··· TEXT PASSAGE

GODZILLA
Does Size Matter?
Japan's low-budget Godzilla campfests
don't exactly aspire to be high art, which is why I didn't really
have any high expectations for the much-hyped reinterpretation
of the late Japanese producer Tomoyuki Tanaka's fire-breathing
"King of the Monsters." This new Godzilla comes
from the Irwin Allen-esque writer-director duo of Dean Devlin
and Roland Emmerich, the same filmmakers behind the idiotic but
sometimes diverting Independence Day.
When Devlin and Emmerich's names are
attached to the project, you don't expect scintillating sci-fi
on the order of Blade Runner or this past winter's underrated
Dark City.
Devlin and Emmerich make ersatz sci-fi films, as exemplified by
simplistic, shallow pieces of pyrotechnic eye candy like ID4
and now Godzilla.
Devlin and Emmerich's Godzilla
isn't totally atrocious most of the CGI effects and set
pieces are terrific (one great extended sequence involves the
Madison Square Garden, which becomes a nesting ground for Godzilla's
offspring). Way more advanced than the look-you-can-see-all-the-zippers-on-the-rubber-suit
effects technology of the old Godzillas, the digital effects
work rejuvenates the famed monster, making him/her (Godzilla's
asexual in this remake) leaner, meaner and more menacing than
the benevolent beast who confronted campy creatures like Megalon
and the Smog Monster.

······
··· DATA SHOWN

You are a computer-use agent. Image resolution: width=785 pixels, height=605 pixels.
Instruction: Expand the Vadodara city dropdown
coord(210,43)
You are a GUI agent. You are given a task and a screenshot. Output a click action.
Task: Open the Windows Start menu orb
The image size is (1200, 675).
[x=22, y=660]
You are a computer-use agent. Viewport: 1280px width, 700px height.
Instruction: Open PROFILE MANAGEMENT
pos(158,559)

······
··· DATA SHOWN

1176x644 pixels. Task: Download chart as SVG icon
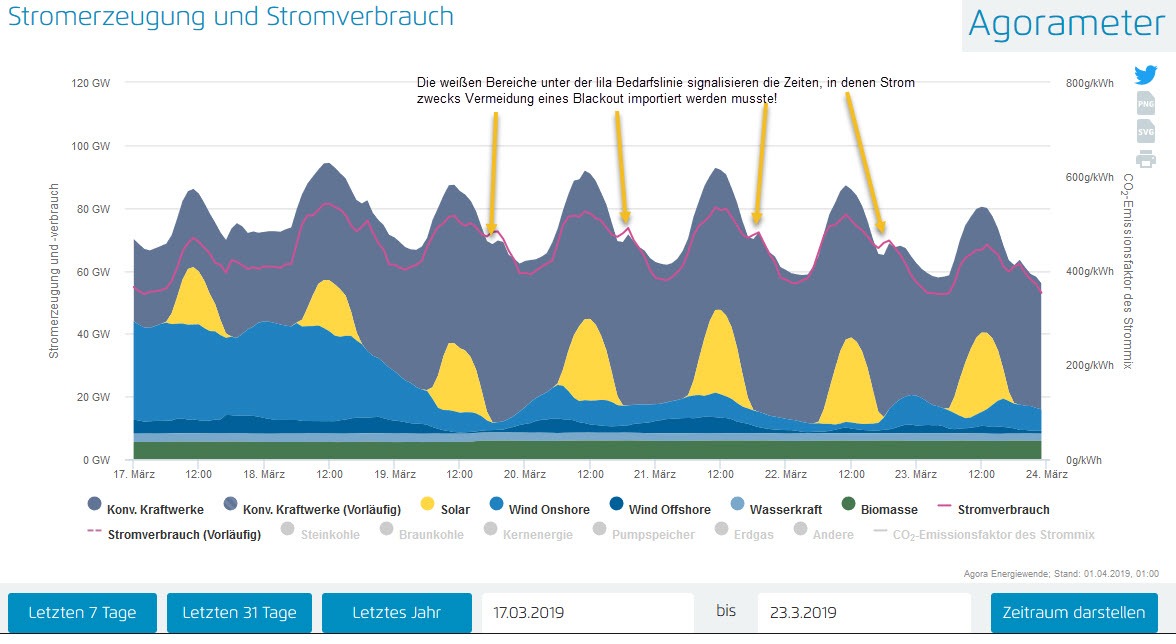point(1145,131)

······

• **EXERCISE INSTRUCTIONS**
a) Reproduce the Godzilla review word for word, from "When Devlin and" up to and including "and now Godzilla.".
b) List every real person the Godzilla review names.
c) Continue the Godzilla review from where it stops.
The rows are separate material and have no connection to the Godzilla review.

• **ANSWERS IN ORDER**
a)
When Devlin and Emmerich's names are
attached to the project, you don't expect scintillating sci-fi
on the order of Blade Runner or this past winter's underrated
Dark City.
Devlin and Emmerich make ersatz sci-fi films, as exemplified by
simplistic, shallow pieces of pyrotechnic eye candy like ID4
and now Godzilla.

b) Tomoyuki Tanaka, Irwin Allen, Dean Devlin, Roland Emmerich

c)
Too bad the movie surrounding this darker
Godzilla is mostly toothless. There are hints of a more intelligent
and somber picture (a la the first and least campy Godzilla,
1954's Godzilla, King of the Monsters) in the scenes involving
Jean Reno as a seen-it-all French Secret Service agent tracking
down the oversized title lizard, the mutated result of French
nuclear testing in the South Pacific. But Devlin and Emmerich's
movie is essentially about as deep as an episode of Lost in
Space. You would think with a colossal budget like the gazillions
of greenbacks Devlin and Emmerich spent on this remake (reportedly
$120 million), they would spend part of it on a satisfying, thoughtful
screenplay too. A more talented sci-fi filmmaker would have taken
this rather lighthearted Godzilla's overlong two-hour-plus
running time and done something profound with the film, like spending
time exploring themes that Devlin and Emmerich delve into only
briefly, such as the paranoia over nuclear radiation and the apocalypse
that distinguished the 1954 Godzilla.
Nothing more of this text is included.